EXERCISE
From the entries below, copy every line that has the word "will".

PROVIDED MATERIAL
· · · ·
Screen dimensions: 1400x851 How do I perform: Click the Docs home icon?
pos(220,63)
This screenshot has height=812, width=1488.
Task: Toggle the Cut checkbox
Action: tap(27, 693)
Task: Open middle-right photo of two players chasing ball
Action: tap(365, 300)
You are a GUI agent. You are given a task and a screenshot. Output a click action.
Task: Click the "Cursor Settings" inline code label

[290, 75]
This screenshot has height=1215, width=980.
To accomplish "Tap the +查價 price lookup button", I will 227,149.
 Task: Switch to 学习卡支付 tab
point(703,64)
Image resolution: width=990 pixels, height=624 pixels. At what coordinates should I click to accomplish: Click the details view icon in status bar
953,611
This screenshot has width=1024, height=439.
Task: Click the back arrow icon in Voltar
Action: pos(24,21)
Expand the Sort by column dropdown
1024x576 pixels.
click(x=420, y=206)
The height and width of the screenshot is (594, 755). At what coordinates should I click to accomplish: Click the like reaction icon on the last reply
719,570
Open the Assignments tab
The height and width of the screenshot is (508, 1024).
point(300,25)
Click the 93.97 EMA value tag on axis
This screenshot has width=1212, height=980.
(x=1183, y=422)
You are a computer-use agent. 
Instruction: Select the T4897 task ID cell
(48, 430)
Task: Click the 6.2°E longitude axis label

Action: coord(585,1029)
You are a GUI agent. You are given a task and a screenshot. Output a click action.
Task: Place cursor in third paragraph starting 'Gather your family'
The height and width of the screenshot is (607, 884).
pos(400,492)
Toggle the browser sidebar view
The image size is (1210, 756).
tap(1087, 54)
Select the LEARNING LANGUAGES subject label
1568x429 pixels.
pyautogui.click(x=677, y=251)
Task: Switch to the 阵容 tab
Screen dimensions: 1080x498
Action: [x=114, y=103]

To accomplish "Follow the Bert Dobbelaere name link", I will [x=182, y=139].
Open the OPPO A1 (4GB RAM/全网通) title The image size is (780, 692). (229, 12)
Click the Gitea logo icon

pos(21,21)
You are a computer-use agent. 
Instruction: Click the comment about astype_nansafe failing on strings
· · · ·
SOLUTION TO THE EXERCISE
To accomplish "Tap the +查價 price lookup button", I will 227,149.
To accomplish "Follow the Bert Dobbelaere name link", I will [x=182, y=139].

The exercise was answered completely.